New York, June 10 - Adelphia Communications Corp.'s bonds continued their slide to oblivion on Monday, as the embattled cable television systems operator's Century Communications Corp. filed for Chapter 11 protection from its bondholders and other creditors. Market players wondered when the parent would follow its subsidiary.

In primary market activity, Intermet Corp. sold $175 million of new seven-year notes, while Mothers Work Inc., is expecting to bring a $125 million issue of 10-year notes to market, and Encore Acquisition was heard preparing to hit the road Tuesday to sell its new $150 million deal.

Those two additions to the forward calendar make it a total of 21 dollar-denominated junk bond deals expected to price before the end (some say before the Fourth) of July.

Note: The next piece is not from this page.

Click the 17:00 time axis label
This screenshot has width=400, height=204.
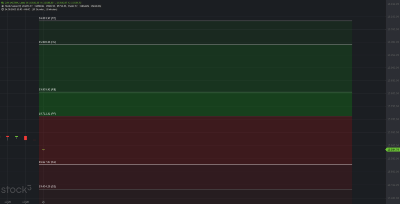(x=7, y=202)
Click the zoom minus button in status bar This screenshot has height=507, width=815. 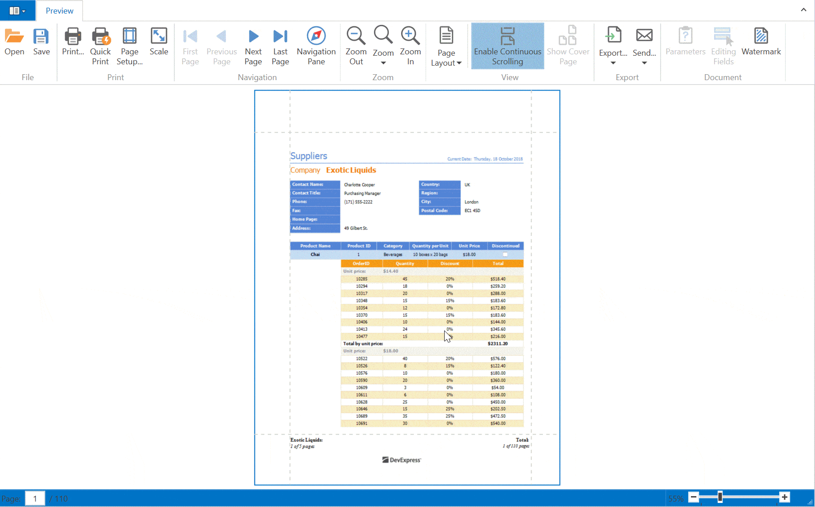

As the calendar continues to build one buy-side source recently told Prospect News that "any number" of them could go the way of Wyndham, Trump and Hollywood Entertainment - offerings that were postponed during the past several weeks.

"We're not buying any of them," commented the source, a portfolio manager of a high-yield bond fund.

Upon hearing this market color from the buy-side, one investment banker told Prospect News Monday that while the calendar has become notably built up, the fact remains that there is a lot of cash waiting to be put to work in high yield.

This sell-sider believes that investors will continue doing what they have done thus far in 2002: no matter how full the calendar becomes investors will render judgments "credit-by-credit, story-by-story."

"With it being this built up I think the stage is set for things to get a little more choppy than we have seen them," the source conceded. "And some of the lower credits might find it a little more challenging to get their stories across.

"But does a deal like Fleming get done? I think it does."

The credit to which this source referred is Fleming Cos., Inc. $200 million of eight-year senior notes (Ba3/BB-), expected to price Wednesday via Deutsche Bank Securities Inc.

Fleming will use the proceeds from its off-the-shelf offering to help fund its acquisition of Core-Mark.

Matt Hildreth, Fleming's senior vice president of finance, told Prospect News on May 30 that the acquisition, which he said will enhance Fleming's multi-tiered distribution business, is part of the company's strategy for coping with the recent bankruptcy of its biggest customer, Kmart.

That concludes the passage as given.